• **Source extract**
----------

The primary reason they have been able to avoid arrest and continue their criminal enterprise is their ability to intimidate witnesses and assassinate and corrupt public officials. Clear examples of this point may be cited in recent efforts to apprehend members of the Arellano Felix cartel and the Cardenas Guillen cartel, based in Tijuana and Matamoros, Mexico, respectively. In Tijuana over the past year, Mexican officials, with support from the DEA, have unsuccessfully attempted to apprehend key traffickers working for the Arellano Felix organization. In November 1999, major Gulf cartel drug trafficker Osiel Cardenas Guillen illegally detained and assaulted two U.S. drug enforcement agents in Matamoros, Mexico, across the international border from Brownsville, Texas.
 

Methamphetamine traffickers, oftentimes associated with major Mexican organized crime groups, obtain the precursor chemicals necessary for methamphetamine production from sources in other countries, such as China and India, as well as from rogue chemical suppliers in the United States. In fact, Mexico-based transnational criminal organizations have become the most significant distributors in the U.S. of methamphetamine and its precursor chemicals. Several bulk ephedrine seizures destined for Mexico have focused attention on the magnitude of ephedrine acquisition by Mexican organized crime groups. Super methamphetamine labs, capable of producing hundreds of pounds of methamphetamine on a weekly basis, are established in Mexico or in California, where the methamphetamine is provided to traffickers to distribute across the United States.
 

These methamphetamine organizations based in Mexico also have well established, polydrug distribution networks in place throughout our country. The Mexican trafficking organizations have single-handedly created a new booming demand for methamphetamine, moving it in mass quantities eastward across the country-far beyond the traditional West and Southwest markets.
 

Heroin from Mexico now represents 14% of the heroin seized in the United States by federal authorities, and it is estimated that 43 metric tons of opium gum was produced in 1999 in Mexico. A recent study conducted by the DEA indicates that as much as 29% of the heroin being used in the U.S. is being smuggled in by the Mexico-based organized crime syndicates. Mexican black tar heroin is produced in Mexico, and transported over the border in cars and trucks. Like cocaine and methamphetamine, it is trafficked by associates of the organized criminal groups in Mexico, and provided to dealers and users in the Southwest, Northwest, and Midwest areas of the United States. At one time, it was commonplace for couriers to carry two pounds or so of heroin into the United States; recently, quantities of heroin seized from individuals has increased as is evidenced by larger seizures in a number of towns in Texas. This heroin is extremely potent, and its use has resulted in a significant number of deaths.
 

Marijuana from Mexico still dominates the illicit U.S. import market although U.S. experts estimate Mexico's marijuana production at 3,700 metric tons (compared with 4,600 in 1998 and 4,800 in 1997). In addition, during 1999, the GOM eradicated some 23,547 hectares of marijuana (down from 24,200 in 1998). Seizures of Mexican marijuana have increased from 102 metric tons in 1991 to 836.3 metric tons in 1999. Marijuana organizations from Mexico are very powerful and violent. In some places, traffickers from Mexico have established growing operations within the United States. In a recent case in Idaho, DEA , working with other federal, state and local law enforcement officials, arrested a group of illegal aliens from Zacatecas, Mexico. A total of 114,000 marijuana plants, weighing almost 20 tons, were seized. This operation represented the largest marijuana seizure ever in the state of Idaho.

----------

• **Dataset content**

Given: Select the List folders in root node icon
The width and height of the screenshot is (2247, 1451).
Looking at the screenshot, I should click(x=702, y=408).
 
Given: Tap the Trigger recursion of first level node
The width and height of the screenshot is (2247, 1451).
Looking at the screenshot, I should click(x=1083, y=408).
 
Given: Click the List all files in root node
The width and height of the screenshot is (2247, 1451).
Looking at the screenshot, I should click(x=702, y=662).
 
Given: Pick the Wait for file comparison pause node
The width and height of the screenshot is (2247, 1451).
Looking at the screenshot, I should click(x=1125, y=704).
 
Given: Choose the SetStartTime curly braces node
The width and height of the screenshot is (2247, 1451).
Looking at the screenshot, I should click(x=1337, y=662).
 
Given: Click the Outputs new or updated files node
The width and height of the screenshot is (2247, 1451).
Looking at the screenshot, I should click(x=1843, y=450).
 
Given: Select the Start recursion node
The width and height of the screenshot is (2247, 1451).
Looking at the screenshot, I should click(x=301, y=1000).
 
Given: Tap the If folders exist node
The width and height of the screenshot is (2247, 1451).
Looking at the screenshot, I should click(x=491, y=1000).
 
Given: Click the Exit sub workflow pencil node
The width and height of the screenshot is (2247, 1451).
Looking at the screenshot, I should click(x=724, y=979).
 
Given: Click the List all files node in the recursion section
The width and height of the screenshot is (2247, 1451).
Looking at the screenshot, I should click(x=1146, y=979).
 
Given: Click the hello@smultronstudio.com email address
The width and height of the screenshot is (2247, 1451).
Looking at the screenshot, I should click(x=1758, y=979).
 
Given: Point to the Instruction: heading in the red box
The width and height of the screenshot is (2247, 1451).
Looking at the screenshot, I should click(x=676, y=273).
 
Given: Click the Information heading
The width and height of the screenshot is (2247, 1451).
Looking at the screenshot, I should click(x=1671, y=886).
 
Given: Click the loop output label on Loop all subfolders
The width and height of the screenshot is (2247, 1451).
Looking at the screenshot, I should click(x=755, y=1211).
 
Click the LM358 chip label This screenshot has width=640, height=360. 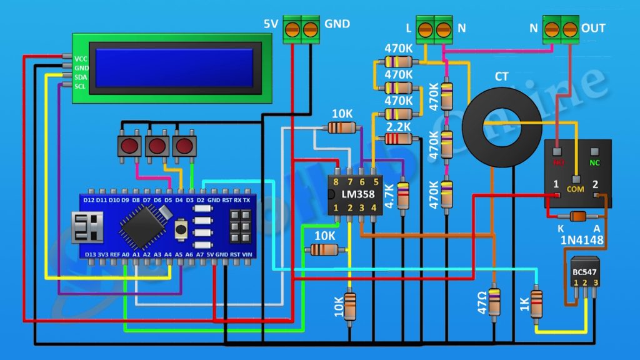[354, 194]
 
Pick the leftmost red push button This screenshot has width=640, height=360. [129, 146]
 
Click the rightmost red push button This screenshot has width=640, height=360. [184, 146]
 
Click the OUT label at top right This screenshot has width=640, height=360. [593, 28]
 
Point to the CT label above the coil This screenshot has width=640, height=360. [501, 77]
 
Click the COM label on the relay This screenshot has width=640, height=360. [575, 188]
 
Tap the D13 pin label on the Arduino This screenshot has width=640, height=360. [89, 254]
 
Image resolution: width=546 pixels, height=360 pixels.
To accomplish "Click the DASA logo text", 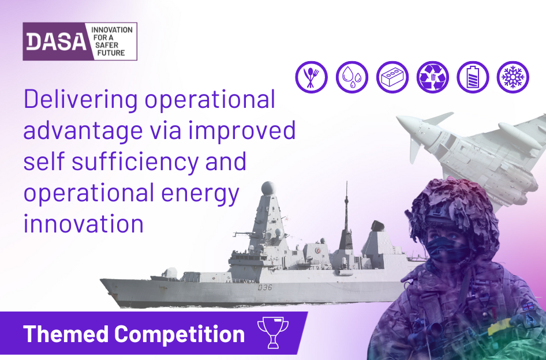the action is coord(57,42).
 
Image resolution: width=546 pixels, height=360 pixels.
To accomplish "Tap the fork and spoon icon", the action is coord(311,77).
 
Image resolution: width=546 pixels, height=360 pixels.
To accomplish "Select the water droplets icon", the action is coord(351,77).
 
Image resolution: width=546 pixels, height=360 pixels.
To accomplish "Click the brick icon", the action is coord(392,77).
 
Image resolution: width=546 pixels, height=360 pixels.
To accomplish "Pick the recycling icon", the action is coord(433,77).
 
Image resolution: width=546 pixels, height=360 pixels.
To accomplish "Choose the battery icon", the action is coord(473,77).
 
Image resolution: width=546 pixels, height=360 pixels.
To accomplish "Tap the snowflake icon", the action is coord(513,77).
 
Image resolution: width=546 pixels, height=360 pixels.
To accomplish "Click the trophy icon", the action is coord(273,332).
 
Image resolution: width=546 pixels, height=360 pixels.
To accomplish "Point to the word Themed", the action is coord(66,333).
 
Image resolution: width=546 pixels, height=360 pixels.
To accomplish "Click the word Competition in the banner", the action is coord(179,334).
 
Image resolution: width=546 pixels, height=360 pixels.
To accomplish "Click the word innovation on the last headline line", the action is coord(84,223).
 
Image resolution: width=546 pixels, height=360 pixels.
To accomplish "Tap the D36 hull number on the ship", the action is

----------

• **Problems and tasks**
a) According to the excerpt on Mexican drug trafficking, what has primarily allowed the traffickers to avoid arrest and continue their criminal enterprise? Answer in one to three sentences.
b) Translate this sentence from the excerpt on Mexican drug trafficking into Spanish: "This heroin is extremely potent, and its use has resulted in a significant number of deaths."
The listing is not needed for the following work.

• **Solved tasks**
a) The traffickers have avoided arrest chiefly through their ability to intimidate witnesses and to assassinate and corrupt public officials.

b) Esta heroína es extremadamente potente, y su consumo ha provocado un número considerable de muertes.